# SUPPLIED DATA:
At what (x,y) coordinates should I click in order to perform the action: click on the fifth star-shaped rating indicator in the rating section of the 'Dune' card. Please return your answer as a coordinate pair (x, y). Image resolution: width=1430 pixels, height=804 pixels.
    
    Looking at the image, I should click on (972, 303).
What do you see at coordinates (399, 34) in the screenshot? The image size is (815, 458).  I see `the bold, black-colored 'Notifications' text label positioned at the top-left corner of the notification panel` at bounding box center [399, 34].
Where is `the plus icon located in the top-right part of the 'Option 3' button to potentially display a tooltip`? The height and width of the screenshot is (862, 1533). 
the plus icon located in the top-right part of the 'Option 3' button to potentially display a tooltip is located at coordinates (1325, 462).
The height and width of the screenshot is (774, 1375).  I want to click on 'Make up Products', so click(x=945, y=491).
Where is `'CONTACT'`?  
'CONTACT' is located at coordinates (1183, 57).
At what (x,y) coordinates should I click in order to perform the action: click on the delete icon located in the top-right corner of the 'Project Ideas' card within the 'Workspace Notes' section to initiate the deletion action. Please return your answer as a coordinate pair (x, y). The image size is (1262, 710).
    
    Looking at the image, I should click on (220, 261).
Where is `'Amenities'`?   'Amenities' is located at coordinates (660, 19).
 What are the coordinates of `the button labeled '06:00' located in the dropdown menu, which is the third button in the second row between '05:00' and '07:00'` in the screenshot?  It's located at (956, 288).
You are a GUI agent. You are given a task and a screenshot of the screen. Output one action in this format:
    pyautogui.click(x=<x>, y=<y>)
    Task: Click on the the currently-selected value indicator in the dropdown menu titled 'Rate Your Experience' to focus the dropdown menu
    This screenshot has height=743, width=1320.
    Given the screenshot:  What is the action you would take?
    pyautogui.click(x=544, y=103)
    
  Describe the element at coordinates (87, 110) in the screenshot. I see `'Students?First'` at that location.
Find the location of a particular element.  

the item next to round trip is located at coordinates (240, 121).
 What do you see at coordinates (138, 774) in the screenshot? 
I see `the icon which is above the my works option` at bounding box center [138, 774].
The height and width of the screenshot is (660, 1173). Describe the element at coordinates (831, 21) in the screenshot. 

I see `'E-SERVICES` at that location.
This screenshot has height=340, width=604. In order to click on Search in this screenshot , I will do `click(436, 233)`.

# TASK BRIEF:
Arrange every line of the records above as a Markdown table with two columns, No. and Line. Number the rows in order and leave out blank lines.

# EXERCISE RESULT:
| No. | Line |
|---|---|
| 1 | At what (x,y) coordinates should I click in order to perform the action: click on the fifth star-shaped rating indicator in the rating section of the 'Dune' card. Please return your answer as a coordinate pair (x, y). Image resolution: width=1430 pixels, height=804 pixels. |
| 2 |     Looking at the image, I should click on (972, 303). |
| 3 | What do you see at coordinates (399, 34) in the screenshot? The image size is (815, 458).  I see `the bold, black-colored 'Notifications' text label positioned at the top-left corner of the notification panel` at bounding box center [399, 34]. |
| 4 | Where is `the plus icon located in the top-right part of the 'Option 3' button to potentially display a tooltip`? The height and width of the screenshot is (862, 1533).  |
| 5 | the plus icon located in the top-right part of the 'Option 3' button to potentially display a tooltip is located at coordinates (1325, 462). |
| 6 | The height and width of the screenshot is (774, 1375).  I want to click on 'Make up Products', so click(x=945, y=491). |
| 7 | Where is `'CONTACT'`?   |
| 8 | 'CONTACT' is located at coordinates (1183, 57). |
| 9 | At what (x,y) coordinates should I click in order to perform the action: click on the delete icon located in the top-right corner of the 'Project Ideas' card within the 'Workspace Notes' section to initiate the deletion action. Please return your answer as a coordinate pair (x, y). The image size is (1262, 710). |
| 10 |     Looking at the image, I should click on (220, 261). |
| 11 | Where is `'Amenities'`?   'Amenities' is located at coordinates (660, 19). |
| 12 |  What are the coordinates of `the button labeled '06:00' located in the dropdown menu, which is the third button in the second row between '05:00' and '07:00'` in the screenshot?  It's located at (956, 288). |
| 13 | You are a GUI agent. You are given a task and a screenshot of the screen. Output one action in this format: |
| 14 |     pyautogui.click(x=<x>, y=<y>) |
| 15 |     Task: Click on the the currently-selected value indicator in the dropdown menu titled 'Rate Your Experience' to focus the dropdown menu |
| 16 |     This screenshot has height=743, width=1320. |
| 17 |     Given the screenshot:  What is the action you would take? |
| 18 |     pyautogui.click(x=544, y=103) |
| 19 |   Describe the element at coordinates (87, 110) in the screenshot. I see `'Students?First'` at that location. |
| 20 | Find the location of a particular element.   |
| 21 | the item next to round trip is located at coordinates (240, 121). |
| 22 |  What do you see at coordinates (138, 774) in the screenshot?  |
| 23 | I see `the icon which is above the my works option` at bounding box center [138, 774]. |
| 24 | The height and width of the screenshot is (660, 1173). Describe the element at coordinates (831, 21) in the screenshot.  |
| 25 | I see `'E-SERVICES` at that location. |
| 26 | This screenshot has height=340, width=604. In order to click on Search in this screenshot , I will do `click(436, 233)`. |